Yes - they 100% failed him (and the school community) on the gun issue. No doubt or question there.
However, you have no idea if they sought treatment for their child. Pulling him out of school that day without being able to predict the future would have done no good. You cannot march directly into a therapists office within hours of having a school counselor call you in. The parents were horrifically irresponsible for giving him the gun but expecting them to pull him from school and find help within hours is delusional - recognizing that no one thought he would shoot up the school.
Anonymous
"delusional"? Why is it delusional to expect that parents would follow a school counselor's recommendations regarding to something so simple as taking a 15-year-old home?
Anonymous
Anonymous wrote:
Anonymous wrote:
Anonymous wrote:
Anonymous wrote:Did you guys see the Daily Mail exclusive? The young man was employed at a local diner last year -- and was caught on security footage collapsing and banging his head on a table:

https://www.dailymail.co.uk/news/article-10280793/Ethan-Crumbley-seen-collapsing-working-diner-year.html



Substance abuse? Possible head injury or concussion from the fall? Very concerning and I wonder if he was having annual physicals? Perhaps there was an underlying organic issue of some kind going on. His coworker sounded very kind and concerned.

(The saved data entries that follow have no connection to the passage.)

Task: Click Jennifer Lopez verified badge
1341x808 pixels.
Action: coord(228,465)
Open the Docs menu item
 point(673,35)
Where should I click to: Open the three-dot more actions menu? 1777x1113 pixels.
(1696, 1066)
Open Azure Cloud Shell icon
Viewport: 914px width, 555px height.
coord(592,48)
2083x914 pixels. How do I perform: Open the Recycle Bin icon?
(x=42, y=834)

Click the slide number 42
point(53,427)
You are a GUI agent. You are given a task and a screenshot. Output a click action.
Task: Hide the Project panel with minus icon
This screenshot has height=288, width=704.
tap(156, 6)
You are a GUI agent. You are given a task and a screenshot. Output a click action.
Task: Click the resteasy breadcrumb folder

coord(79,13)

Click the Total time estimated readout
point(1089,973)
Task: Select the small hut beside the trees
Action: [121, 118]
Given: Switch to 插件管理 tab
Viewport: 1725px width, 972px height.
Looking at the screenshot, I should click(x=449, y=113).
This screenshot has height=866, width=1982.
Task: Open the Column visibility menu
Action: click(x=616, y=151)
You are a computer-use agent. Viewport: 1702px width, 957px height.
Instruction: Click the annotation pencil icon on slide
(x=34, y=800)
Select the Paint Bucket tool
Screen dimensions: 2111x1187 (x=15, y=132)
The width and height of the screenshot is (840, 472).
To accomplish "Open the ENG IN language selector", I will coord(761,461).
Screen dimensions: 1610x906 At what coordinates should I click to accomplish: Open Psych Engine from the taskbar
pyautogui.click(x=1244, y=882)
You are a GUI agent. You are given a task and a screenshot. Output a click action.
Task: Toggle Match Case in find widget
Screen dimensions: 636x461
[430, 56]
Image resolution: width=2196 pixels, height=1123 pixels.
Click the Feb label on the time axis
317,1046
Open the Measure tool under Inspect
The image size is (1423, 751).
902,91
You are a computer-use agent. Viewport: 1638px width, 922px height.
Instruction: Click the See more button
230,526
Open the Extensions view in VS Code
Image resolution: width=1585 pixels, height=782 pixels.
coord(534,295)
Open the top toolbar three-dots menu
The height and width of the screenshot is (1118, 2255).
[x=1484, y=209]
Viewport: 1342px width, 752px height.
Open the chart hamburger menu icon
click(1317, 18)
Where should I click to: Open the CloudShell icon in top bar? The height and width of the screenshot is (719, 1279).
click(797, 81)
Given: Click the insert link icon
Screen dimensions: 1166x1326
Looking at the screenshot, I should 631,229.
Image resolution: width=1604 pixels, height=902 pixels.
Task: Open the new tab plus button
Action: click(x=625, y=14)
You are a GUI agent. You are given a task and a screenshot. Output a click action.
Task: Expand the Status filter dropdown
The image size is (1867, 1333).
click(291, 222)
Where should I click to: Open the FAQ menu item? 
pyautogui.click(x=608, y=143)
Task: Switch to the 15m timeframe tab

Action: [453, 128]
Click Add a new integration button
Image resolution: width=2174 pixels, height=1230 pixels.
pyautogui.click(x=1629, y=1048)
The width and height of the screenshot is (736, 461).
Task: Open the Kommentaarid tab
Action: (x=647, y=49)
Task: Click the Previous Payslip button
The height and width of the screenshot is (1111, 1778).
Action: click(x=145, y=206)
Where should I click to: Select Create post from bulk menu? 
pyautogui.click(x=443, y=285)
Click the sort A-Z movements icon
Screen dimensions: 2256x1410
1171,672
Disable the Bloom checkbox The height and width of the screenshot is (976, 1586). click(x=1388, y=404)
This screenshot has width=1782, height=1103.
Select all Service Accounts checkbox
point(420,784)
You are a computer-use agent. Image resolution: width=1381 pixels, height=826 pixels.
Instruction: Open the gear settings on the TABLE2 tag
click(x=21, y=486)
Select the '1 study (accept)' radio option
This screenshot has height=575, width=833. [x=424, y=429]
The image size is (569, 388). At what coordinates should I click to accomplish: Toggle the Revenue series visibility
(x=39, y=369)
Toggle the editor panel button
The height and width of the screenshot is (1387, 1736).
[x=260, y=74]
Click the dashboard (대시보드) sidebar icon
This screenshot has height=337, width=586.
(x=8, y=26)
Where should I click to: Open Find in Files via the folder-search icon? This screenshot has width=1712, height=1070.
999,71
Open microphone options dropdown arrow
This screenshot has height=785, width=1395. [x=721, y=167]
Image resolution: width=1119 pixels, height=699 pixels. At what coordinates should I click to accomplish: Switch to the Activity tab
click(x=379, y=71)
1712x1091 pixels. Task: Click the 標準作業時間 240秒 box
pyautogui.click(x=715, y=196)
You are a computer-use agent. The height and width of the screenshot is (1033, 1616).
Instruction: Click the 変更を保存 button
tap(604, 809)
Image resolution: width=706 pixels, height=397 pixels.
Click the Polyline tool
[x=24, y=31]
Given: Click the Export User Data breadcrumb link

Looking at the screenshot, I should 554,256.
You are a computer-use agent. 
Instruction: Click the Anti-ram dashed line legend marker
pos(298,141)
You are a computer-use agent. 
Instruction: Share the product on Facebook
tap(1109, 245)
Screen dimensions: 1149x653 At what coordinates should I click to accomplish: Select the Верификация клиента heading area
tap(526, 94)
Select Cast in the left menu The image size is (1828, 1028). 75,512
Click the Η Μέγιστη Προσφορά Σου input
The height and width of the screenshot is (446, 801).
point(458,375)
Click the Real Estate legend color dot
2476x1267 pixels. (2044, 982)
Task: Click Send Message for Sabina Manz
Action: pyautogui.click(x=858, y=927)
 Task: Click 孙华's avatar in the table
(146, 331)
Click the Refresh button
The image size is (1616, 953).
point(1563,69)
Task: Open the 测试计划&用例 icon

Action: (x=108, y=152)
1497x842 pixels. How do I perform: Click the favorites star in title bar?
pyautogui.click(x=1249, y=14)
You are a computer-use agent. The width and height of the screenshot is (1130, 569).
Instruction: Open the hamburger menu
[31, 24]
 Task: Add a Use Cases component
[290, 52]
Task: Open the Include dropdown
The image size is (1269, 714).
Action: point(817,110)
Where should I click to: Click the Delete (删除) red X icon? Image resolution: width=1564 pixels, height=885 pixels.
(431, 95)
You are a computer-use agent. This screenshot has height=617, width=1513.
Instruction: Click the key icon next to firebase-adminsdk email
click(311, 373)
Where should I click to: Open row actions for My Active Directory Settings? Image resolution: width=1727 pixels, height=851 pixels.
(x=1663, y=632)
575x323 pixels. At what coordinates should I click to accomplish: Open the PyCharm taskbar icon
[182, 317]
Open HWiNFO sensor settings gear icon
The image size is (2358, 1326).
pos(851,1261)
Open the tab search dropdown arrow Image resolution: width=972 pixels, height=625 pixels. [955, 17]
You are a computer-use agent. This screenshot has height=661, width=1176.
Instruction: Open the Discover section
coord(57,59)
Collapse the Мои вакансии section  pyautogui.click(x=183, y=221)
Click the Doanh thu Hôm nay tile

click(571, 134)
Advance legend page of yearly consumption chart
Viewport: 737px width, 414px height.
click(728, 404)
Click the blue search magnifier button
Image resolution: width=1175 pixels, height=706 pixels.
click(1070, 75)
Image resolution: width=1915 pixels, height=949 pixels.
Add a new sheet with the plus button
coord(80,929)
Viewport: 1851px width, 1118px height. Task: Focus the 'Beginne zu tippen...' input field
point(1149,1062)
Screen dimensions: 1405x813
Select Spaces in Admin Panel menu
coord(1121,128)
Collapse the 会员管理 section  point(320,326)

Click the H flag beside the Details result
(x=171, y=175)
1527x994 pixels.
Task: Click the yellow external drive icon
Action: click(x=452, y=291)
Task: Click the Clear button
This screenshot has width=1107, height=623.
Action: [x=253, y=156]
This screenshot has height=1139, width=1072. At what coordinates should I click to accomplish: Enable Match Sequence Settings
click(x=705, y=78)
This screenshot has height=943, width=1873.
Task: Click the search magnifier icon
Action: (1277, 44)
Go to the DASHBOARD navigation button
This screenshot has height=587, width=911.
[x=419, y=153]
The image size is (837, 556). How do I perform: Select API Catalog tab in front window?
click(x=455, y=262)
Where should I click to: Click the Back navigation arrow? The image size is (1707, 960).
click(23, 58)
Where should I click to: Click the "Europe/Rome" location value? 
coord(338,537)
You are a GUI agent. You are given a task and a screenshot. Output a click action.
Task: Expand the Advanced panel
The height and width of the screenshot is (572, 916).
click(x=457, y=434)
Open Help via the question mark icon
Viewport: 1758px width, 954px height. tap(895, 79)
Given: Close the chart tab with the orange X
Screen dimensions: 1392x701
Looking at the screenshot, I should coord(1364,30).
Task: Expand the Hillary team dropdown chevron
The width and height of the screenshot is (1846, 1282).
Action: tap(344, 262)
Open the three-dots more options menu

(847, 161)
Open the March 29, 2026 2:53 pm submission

He and his brother were doing weed in the back room. Mother didn't care when called - she told the store manager he just happened eaten that day.


Negligent parents, they deserve everything coming their way.


And he told the manager that it was his dad who gave him the weed!
Anonymous
Anonymous wrote:
Anonymous wrote:
Anonymous wrote:
Anonymous wrote:
Anonymous wrote:Did you guys see the Daily Mail exclusive? The young man was employed at a local diner last year -- and was caught on security footage collapsing and banging his head on a table:

https://www.dailymail.co.uk/news/article-10280793/Ethan-Crumbley-seen-collapsing-working-diner-year.html



Substance abuse? Possible head injury or concussion from the fall? Very concerning and I wonder if he was having annual physicals? Perhaps there was an underlying organic issue of some kind going on. His coworker sounded very kind and concerned.


He and his brother were doing weed in the back room. Mother didn't care when called - she told the store manager he just happened eaten that day.


Negligent parents, they deserve everything coming their way.


And he told the manager that it was his dad who gave him the weed!


To clarify-- his older brother, Eli, said that to the manager. The weed incident was prior to the of this video, where he falls down.

Pot doesn't make you stumble around like that, though, right? So the weed incident is just another indicator of what kind of parents they were. This stumbling and fall must have been caused by something else. Alcohol? But if Ethan were drunk, seems like that other employee would recognize it and react a little differently.